Pbro. Mario Arroyo Martínez/ Zenit
El placer de gastar es uno de los gustos más refinados de nuestra naturaleza humana. La navidad –paradójicamente- suele ser el tiempo más socorrido para cultivar tal placer, aunque, ciertamente, este año quizá tengamos algún reparo en regalarnos las consabidas visitas a las plazas comerciales, que añaden al gusto de comprar, el del pasear y soñar.
La crisis sanitaria puede frenar nuestro furor consumista, pero solo en forma relativa. Con ocho meses de pandemia a nuestra espalda, seguramente que ya habremos aprendido a manejarnos con soltura en Amazon o Mercado Libre.
Ahora bien, puede asomarse tímidamente en la conciencia la incómoda pregunta: “¿está mal comprarse algo excesivamente caro?, ¿darse un gusto caro, un capricho?” Hace un tiempo me formulaba esta cuestión una alumna que, en realidad, se sentía incómoda con las compras excesivamente costosas de su hermana. Intuía que algo andaba mal, pero no era capaz de formularlo. De hecho, se trataba de una cuestión de sensibilidad, ella la tenía, pero su hermana carecía de ella.
¿Está mal comprarse algo excesivamente costoso en navidad? La pregunta no va por el lado de la curiosa paradoja, por la cual, el nacimiento de un Niño pobre, desamparado, en la miseria más absoluta, es conmemorado con una febril fiesta consumista.
No va tampoco por el lado de catalogar a las acciones con el esquema, no siempre airoso, de si son o no pecado.
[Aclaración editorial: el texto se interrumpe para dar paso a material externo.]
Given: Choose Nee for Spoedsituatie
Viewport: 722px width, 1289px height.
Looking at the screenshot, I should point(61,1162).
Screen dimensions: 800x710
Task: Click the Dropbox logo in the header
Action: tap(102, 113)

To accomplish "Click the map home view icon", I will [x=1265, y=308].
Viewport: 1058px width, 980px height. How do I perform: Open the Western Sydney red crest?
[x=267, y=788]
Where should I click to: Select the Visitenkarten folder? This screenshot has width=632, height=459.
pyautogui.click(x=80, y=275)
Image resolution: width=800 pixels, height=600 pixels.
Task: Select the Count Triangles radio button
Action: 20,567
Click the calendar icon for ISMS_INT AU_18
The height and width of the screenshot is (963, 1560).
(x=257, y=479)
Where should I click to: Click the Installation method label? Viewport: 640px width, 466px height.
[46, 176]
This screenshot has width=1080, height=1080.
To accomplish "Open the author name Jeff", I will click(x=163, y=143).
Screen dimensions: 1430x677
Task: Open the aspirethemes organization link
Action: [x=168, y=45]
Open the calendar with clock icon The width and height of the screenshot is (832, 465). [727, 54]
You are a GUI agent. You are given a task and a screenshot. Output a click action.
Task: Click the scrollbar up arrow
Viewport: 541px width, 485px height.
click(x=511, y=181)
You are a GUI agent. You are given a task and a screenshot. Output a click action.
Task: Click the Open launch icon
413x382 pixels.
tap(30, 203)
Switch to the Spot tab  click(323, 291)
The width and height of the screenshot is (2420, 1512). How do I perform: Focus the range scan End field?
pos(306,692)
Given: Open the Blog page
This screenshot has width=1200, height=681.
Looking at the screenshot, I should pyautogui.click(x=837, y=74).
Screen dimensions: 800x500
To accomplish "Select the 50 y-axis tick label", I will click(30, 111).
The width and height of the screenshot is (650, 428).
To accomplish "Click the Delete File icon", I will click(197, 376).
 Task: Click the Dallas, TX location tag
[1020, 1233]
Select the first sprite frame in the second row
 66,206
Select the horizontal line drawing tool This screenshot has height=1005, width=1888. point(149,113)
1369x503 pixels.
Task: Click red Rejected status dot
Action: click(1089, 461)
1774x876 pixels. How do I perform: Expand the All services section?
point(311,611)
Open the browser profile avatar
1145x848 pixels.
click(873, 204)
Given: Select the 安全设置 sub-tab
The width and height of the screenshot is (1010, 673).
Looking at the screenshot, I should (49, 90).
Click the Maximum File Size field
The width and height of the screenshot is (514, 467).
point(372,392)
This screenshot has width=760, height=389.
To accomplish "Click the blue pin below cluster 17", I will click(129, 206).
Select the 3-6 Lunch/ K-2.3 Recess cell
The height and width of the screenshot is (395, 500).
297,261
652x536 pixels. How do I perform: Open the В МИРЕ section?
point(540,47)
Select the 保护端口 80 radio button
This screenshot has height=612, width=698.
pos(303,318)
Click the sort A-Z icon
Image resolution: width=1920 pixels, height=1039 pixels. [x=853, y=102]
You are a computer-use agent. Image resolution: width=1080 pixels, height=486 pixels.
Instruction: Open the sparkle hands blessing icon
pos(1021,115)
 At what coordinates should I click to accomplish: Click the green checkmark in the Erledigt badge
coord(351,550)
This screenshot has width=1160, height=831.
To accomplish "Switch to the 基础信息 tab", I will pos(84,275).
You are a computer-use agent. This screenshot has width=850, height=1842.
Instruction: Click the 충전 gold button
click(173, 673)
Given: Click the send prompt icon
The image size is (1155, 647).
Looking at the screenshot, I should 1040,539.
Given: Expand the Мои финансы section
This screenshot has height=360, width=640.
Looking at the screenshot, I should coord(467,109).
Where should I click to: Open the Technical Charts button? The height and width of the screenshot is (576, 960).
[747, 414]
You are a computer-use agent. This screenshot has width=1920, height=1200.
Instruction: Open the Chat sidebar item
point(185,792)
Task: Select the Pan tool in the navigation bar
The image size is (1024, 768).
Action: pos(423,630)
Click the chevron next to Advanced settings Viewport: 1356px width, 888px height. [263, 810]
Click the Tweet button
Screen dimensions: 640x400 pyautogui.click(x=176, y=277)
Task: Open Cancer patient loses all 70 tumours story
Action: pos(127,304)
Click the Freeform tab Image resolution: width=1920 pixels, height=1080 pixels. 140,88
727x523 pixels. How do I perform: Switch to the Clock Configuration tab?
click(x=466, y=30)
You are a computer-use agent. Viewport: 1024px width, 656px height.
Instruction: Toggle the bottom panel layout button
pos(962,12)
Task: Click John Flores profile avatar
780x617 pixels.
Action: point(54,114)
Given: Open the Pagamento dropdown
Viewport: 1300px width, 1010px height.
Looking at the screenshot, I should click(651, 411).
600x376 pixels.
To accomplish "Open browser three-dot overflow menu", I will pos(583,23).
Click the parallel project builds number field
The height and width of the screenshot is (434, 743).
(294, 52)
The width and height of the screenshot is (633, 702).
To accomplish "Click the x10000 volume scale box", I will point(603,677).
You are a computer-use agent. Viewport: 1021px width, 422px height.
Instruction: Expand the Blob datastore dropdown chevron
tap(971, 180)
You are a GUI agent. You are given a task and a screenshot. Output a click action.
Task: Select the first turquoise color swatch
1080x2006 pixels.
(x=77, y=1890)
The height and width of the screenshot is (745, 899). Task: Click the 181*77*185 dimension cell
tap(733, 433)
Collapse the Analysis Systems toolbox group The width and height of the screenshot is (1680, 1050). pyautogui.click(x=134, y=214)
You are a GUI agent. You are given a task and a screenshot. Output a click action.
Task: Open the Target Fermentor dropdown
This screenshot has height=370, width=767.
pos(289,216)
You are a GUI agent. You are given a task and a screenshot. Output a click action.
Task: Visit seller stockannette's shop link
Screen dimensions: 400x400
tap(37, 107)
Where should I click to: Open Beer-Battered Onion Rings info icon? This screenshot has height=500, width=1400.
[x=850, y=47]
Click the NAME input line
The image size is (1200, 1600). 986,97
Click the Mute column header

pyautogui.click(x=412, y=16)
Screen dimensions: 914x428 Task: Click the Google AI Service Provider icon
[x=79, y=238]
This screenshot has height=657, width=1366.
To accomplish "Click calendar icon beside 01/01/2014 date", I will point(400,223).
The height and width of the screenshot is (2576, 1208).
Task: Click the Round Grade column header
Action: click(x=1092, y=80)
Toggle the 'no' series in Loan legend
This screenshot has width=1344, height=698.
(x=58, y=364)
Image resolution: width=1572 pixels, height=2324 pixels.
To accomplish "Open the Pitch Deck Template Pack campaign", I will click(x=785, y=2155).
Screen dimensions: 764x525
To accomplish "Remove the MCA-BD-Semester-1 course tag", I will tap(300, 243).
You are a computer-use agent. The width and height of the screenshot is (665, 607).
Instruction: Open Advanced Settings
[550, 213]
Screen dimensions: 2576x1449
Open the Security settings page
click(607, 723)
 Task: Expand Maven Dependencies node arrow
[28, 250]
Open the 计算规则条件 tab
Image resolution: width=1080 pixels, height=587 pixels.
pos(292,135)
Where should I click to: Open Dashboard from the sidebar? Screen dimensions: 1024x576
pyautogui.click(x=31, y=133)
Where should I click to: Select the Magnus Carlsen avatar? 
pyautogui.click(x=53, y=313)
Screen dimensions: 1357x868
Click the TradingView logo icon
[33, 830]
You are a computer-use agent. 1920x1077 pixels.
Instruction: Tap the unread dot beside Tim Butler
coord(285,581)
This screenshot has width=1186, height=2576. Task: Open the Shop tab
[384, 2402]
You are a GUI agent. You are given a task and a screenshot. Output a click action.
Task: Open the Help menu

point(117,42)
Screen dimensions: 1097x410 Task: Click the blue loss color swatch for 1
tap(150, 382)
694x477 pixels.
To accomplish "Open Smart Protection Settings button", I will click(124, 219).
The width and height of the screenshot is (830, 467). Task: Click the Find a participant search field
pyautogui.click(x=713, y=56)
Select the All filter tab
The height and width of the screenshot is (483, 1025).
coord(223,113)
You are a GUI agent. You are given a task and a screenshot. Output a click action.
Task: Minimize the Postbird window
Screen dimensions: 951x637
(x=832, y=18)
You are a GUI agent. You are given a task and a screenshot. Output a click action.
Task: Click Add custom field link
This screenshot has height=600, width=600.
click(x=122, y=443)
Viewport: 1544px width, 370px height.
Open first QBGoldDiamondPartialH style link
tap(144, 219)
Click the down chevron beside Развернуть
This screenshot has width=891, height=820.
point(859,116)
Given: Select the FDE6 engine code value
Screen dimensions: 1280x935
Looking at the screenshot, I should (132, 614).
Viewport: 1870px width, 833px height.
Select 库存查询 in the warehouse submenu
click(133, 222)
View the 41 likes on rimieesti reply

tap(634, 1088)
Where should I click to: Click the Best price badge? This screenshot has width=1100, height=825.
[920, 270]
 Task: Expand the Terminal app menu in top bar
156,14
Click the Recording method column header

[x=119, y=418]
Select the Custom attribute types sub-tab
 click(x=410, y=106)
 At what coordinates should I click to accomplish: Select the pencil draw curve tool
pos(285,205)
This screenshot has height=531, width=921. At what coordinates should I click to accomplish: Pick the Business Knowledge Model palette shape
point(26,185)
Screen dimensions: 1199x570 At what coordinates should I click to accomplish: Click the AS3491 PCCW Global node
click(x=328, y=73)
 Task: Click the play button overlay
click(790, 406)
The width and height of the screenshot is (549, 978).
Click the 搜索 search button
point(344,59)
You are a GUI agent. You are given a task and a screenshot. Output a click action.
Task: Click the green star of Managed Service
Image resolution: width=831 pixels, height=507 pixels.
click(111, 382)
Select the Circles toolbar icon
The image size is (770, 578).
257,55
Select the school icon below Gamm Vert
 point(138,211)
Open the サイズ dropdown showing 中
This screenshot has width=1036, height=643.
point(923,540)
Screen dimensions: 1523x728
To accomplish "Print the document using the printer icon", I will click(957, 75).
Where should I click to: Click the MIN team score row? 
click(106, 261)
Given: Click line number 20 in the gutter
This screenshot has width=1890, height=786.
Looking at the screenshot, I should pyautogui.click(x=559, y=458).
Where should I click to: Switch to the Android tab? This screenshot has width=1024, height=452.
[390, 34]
Más que un asunto de complicadas argumentaciones, lejos también de cultivar emotivos sentimientos superficiales, se trata de una cuestión de sensibilidad, y esa se tiene o se carece de ella, pero su carencia denota una aguda pobreza espiritual.
Dos parámetros permiten encuadrar el problema: ¿Quién lo gasta?, y ¿en qué contexto lo gasta? Es decir, no es lo mismo un gasto excesivo por parte de un adolescente pudiente, que el mismo gasto realizado por un hombre que inaugura así su jubilación, es decir, con toda una vida de trabajo a sus espaldas y cuando ya su familia ha salido adelante y está convenientemente situada.
No es lo mismo un gasto grande en una sociedad desarrollada, donde apenas se percibe la pobreza, como podría ser Noruega o Suiza, que en Latinoamérica, donde la pobreza campea a cada esquina de las calles, gritando su presencia, pues es ineludible.
Así, probablemente manejar un Ferrari en el norte de Italia, en Suiza o en Dubái no resulte escandaloso; pero hacerlo en las calles de México o Lima sí que lo es. Supone gritar a los mendigos que pululan por las calles nuestra cruel indiferencia a su difícil situación.
Manifiesta ausencia de empatía por sus problemas y una marcada indolencia social. Todo ello cauterizado con el pobre argumento: “no le hago mal a nadie, pago mis impuestos”. Ciertamente, el que puede poseer algún artículo lujoso probablemente obtuvo sus medios honestamente.
Pero darse un lujo que además es notorio, frente a personas que no tienen asegurada su subsistencia, un techo digno, una asistencia sanitaria conveniente, supone perder una especie de sentido social, la sensibilidad por el contexto. Dicha sensibilidad percibe que algunos gastos son insultantes en determinados entornos, como los de la pobreza endémica de Latinoamérica.
¿Cómo saber si me estoy pasando de los gastos? No es sencillo. No hay una tabla rígida. Pero algunas preguntas nos pueden ayudar. Si el regalo en cuestión cuesta más dinero del que puede ganar el empleado de mi casa –cocinera, chofer, afanadora- o mi oficina –personal de intendencia- en un año de trabajo, claramente es un gasto exorbitante.
No debemos pensar que esto es imposible, ni siquiera infrecuente; revisando precios, uno puede ver cómo no bastan tres años de trabajo, con el sueldo mínimo, para comprar algunos bolsos Louis Vuitton, Gucci o Dolce & Gabanna.
En cualquier caso, el mensaje es claro: es bueno pararse a pensar un momento antes de hacer un gasto caro, considerando el entorno social. Conviene recordar, a tal efecto, que lo importante es el detalle, el mostrarle a una persona como es valiosa para nosotros, no cuanto gastamos, ni la marca que compramos.
Poder hacer un gasto no significa automáticamente que sea la mejor elección realizarlo; privarnos de ese gusto, pudiendo dárnoslo, supone poseer una delicada conciencia social.